[Start of Attachment]

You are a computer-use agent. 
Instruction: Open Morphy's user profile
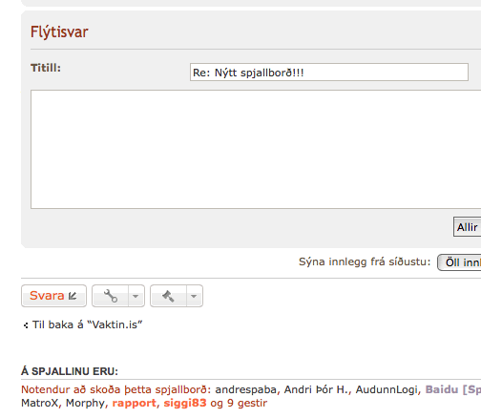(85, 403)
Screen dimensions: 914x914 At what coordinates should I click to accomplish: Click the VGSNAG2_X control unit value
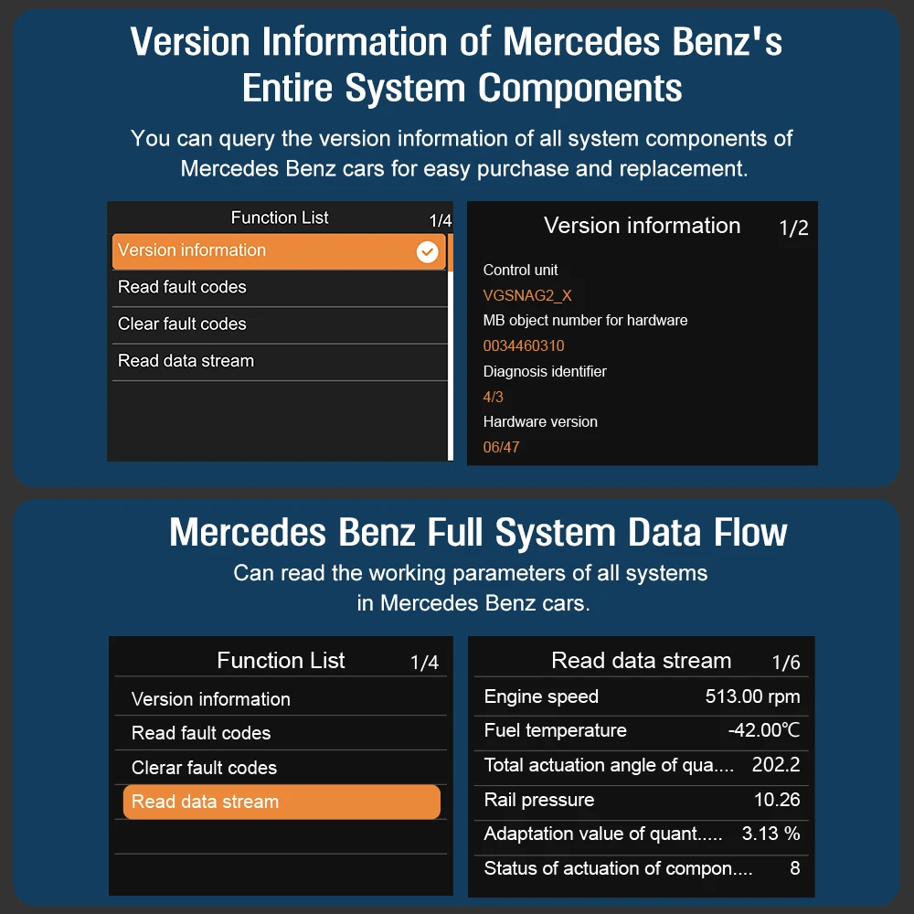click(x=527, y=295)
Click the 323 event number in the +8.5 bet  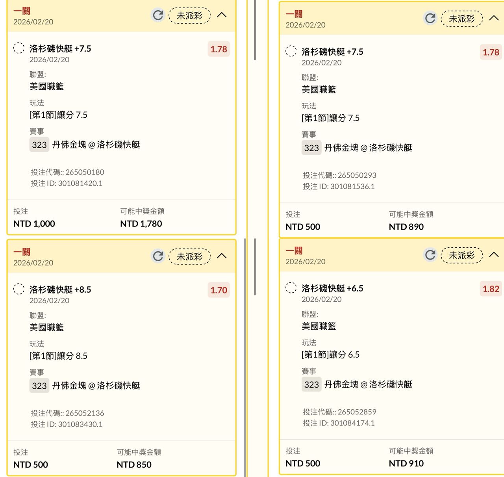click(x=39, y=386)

[End of Attachment]
[Start of Attachment]

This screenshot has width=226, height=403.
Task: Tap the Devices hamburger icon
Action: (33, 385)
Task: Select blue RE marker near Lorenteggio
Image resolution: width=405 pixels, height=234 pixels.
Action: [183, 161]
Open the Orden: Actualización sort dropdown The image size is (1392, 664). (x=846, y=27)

[End of Attachment]

### Work to complete
From the data above, output only the lines between the line containing "Image resolution: width=405" and the line containing "Open the Orden: Actualización", inclusive, exactly as written.

### Problem solution
Image resolution: width=405 pixels, height=234 pixels.
Action: [183, 161]
Open the Orden: Actualización sort dropdown The image size is (1392, 664). (x=846, y=27)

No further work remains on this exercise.